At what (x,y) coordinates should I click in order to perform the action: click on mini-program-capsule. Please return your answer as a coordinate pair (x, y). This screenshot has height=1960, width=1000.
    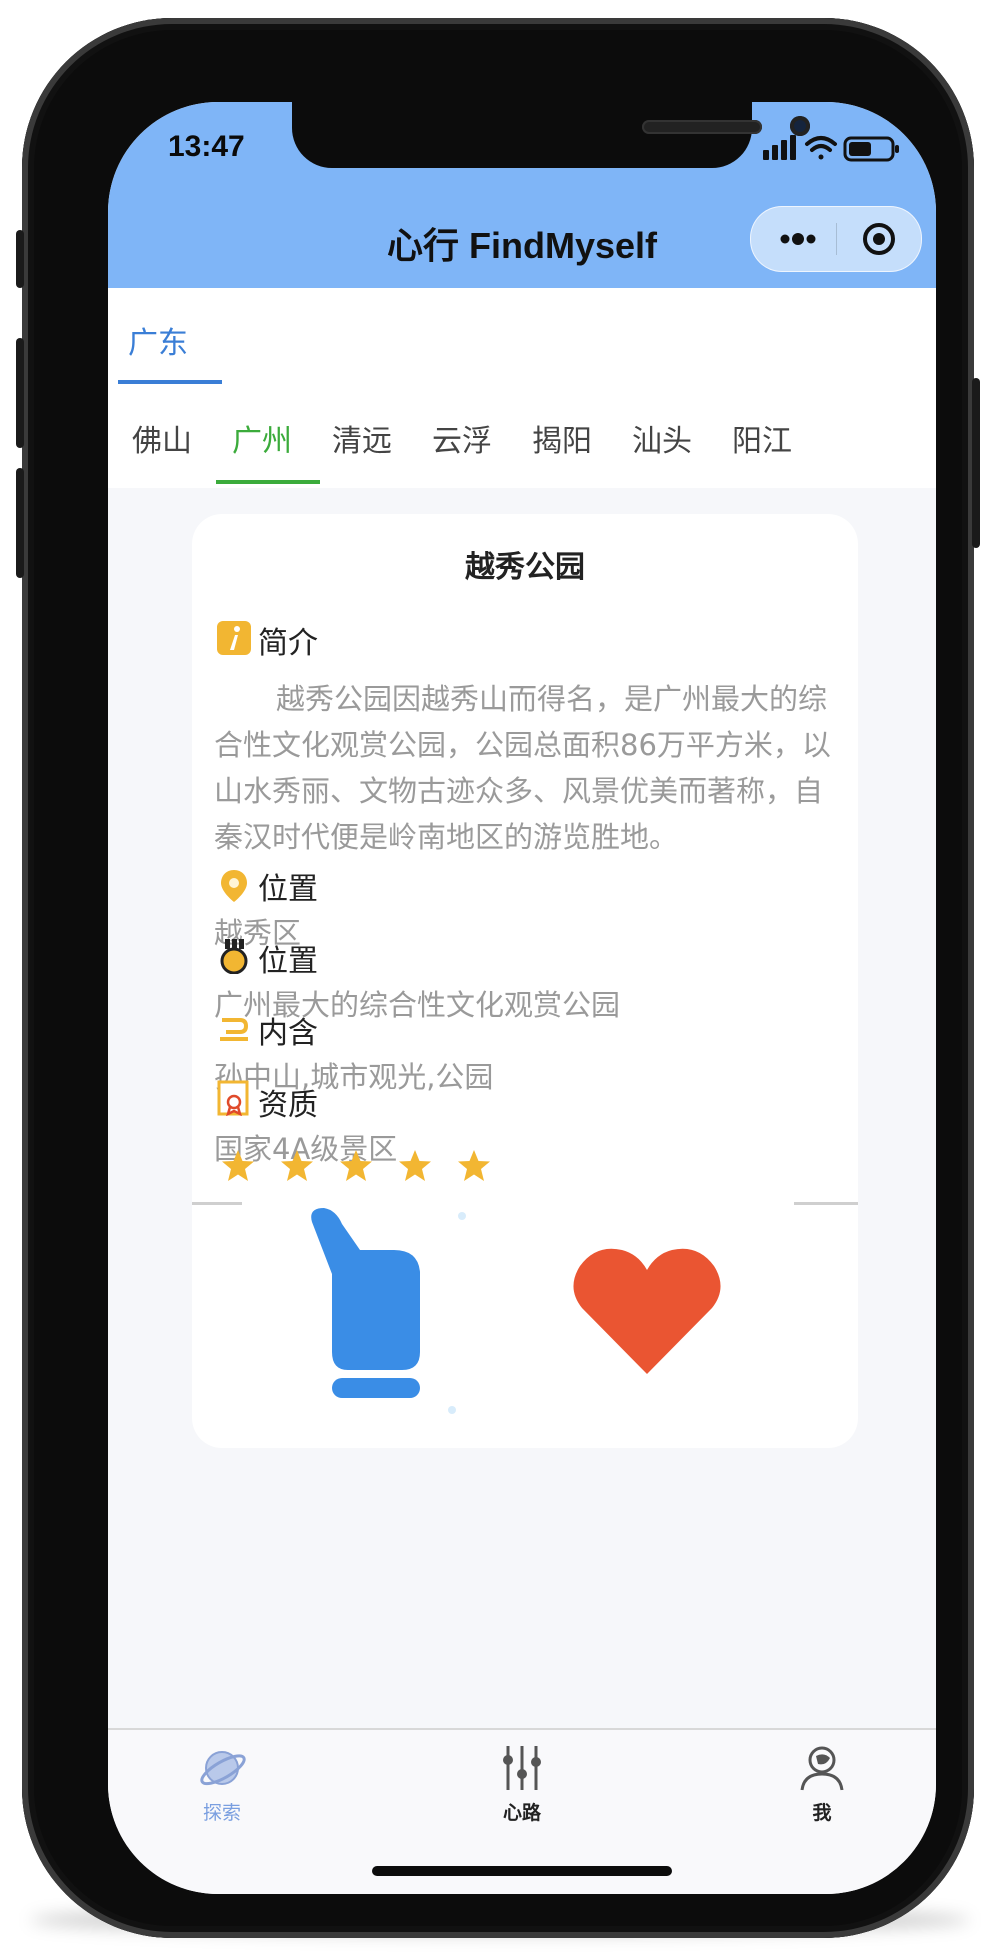
    Looking at the image, I should click on (836, 239).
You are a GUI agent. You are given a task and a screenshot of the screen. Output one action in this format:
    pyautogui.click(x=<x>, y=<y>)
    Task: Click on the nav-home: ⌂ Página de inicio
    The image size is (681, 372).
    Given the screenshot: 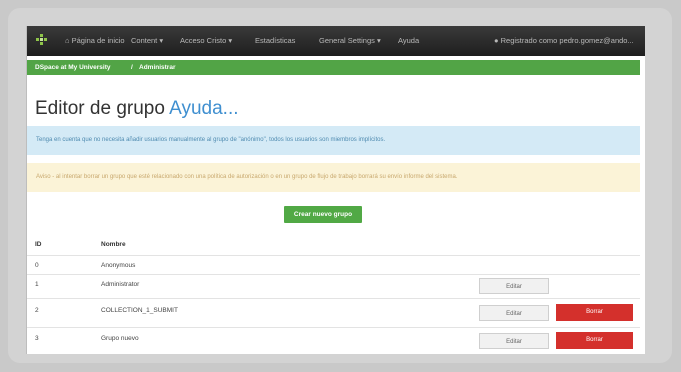 What is the action you would take?
    pyautogui.click(x=95, y=40)
    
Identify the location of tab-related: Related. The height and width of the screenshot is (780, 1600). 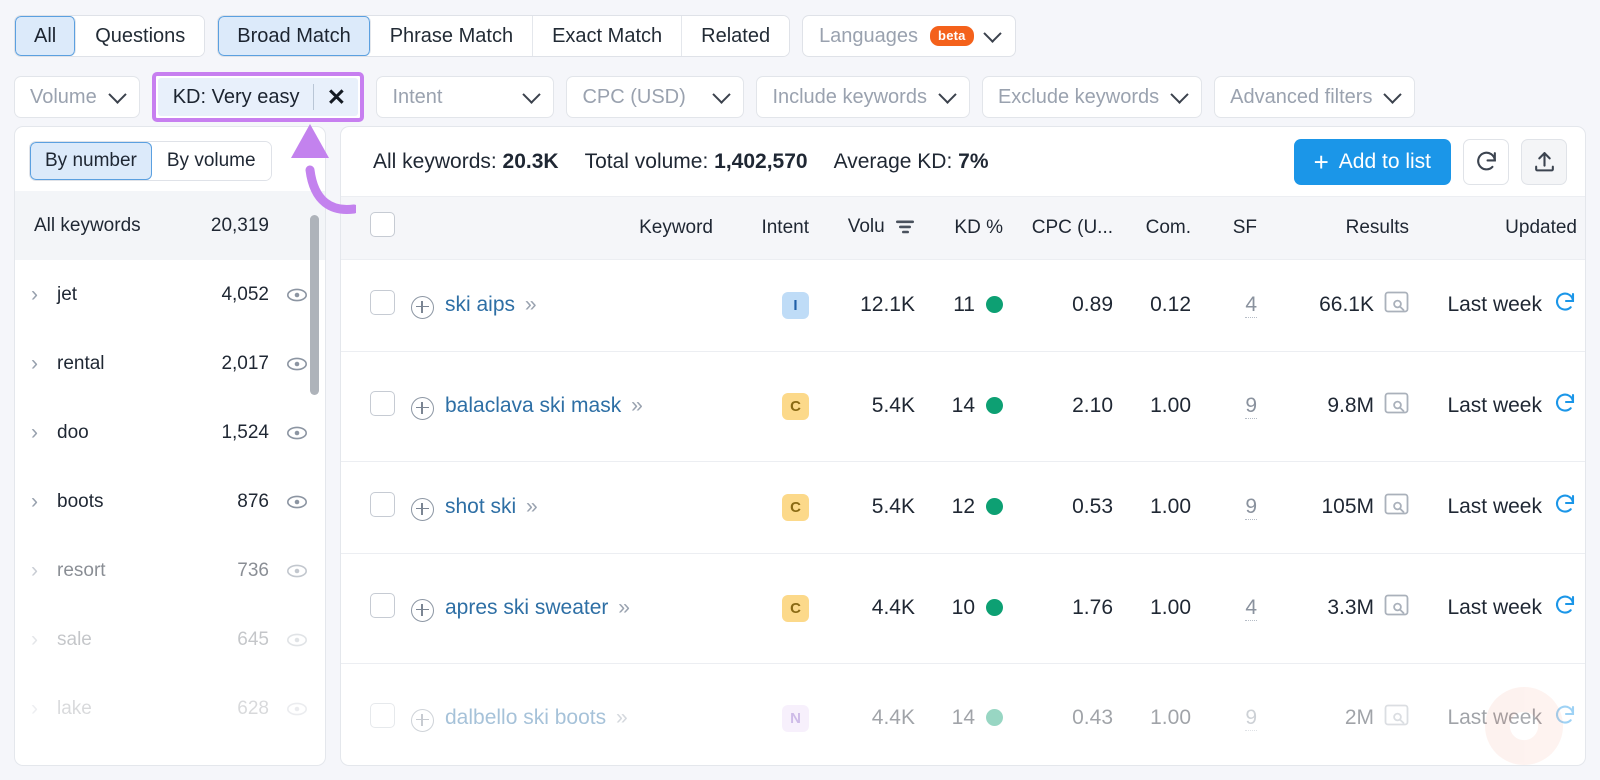
(736, 36).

CONSIGNE: Pouvez-vous recopier à l'identique les lignes des enregistrements, en partant du tout début et en allant jusqu'à la ligne contenant « Looking at the » comprise, sans reproduire les images ?

ZONE DE RÉPONSE:
At what (x,y) coordinates should I click in order to perform the action: click on mini-program-capsule. Please return your answer as a coordinate pair (x, y). This screenshot has height=1960, width=1000.
    Looking at the image, I should click on (836, 239).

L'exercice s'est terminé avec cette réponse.